Há um dogma final no excerto de MVA que transcrevi acima, isto é, a ideia de que, naquela “época” (que o antropólogo não situa), “muitos” consideravam o tráfico de escravos “uma desumanização insustentável”, o que faria dele algo de anómalo, criminoso, ilegítimo, repugnante à sensibilidade e mentalidade das gentes dos séculos XV em diante. Todavia os woke nunca nos dizem os nomes desses supostos “muitos” que assim pensariam e sentiriam. E não os dizem pela simples razão de que os tais “muitos” não existiram.

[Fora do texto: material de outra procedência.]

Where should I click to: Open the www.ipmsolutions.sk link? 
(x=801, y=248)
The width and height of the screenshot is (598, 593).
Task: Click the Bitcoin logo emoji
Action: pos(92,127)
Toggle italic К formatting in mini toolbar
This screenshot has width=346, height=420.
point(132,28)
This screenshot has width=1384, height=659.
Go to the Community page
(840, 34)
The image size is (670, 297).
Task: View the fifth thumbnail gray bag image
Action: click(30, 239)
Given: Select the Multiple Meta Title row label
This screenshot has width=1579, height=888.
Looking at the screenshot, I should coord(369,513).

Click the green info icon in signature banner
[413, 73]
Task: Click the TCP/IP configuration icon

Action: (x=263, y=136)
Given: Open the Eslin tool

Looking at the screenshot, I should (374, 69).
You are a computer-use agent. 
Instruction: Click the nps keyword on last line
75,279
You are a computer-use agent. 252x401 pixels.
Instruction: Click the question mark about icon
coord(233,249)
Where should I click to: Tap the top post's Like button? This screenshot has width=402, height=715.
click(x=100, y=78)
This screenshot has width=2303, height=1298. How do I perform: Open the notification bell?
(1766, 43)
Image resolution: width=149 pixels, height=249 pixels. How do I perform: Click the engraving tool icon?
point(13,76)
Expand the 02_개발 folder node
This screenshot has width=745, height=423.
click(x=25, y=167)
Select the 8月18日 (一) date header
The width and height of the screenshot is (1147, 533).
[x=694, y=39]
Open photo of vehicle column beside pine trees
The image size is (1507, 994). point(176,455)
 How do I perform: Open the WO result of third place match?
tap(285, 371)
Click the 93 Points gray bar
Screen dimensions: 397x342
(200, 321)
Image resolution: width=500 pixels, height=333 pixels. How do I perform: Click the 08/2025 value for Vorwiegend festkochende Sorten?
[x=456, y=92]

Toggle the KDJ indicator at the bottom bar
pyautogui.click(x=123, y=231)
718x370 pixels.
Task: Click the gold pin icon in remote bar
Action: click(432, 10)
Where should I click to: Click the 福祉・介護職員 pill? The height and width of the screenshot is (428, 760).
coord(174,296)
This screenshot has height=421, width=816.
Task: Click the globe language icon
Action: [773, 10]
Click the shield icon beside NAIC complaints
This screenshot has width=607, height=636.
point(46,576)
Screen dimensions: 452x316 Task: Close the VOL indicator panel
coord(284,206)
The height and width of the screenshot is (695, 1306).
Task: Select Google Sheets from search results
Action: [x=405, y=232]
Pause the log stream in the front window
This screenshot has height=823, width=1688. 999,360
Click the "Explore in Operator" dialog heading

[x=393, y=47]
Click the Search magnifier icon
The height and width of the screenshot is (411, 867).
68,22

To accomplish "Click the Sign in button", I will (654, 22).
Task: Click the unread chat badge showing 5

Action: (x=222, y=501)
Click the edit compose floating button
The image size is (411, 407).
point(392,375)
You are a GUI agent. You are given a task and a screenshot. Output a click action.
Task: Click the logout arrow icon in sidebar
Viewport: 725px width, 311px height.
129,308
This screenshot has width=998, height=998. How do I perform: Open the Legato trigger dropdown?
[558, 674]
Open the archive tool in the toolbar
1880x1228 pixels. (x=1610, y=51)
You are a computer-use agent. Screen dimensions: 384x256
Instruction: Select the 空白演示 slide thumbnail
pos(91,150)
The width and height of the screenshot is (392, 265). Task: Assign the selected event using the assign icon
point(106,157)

A contestação ao tráfico transatlântico de escravos só começou a notar-se e a afirmar-se, a partir da segunda metade do século XVIII. E aí, sim, na luta contra o tráfico negreiro, na sua execração e ilegalização, no movimento abolicionista, encontramos a verdadeira especificidade do sistema escravista montado pelos ocidentais a partir do século XV. Mas isso, os woke ocultam, desvalorizam, não reconhecem. Ou, então, quando não conseguem negar a evidência, falsificam a História e dizem que o abolicionismo foi uma acção cínica unicamente movida por interesses materiais ou — teoria mais recente — que foi uma criação dos africanos. Sim, os dogmas da fé woke chegam a esse ponto.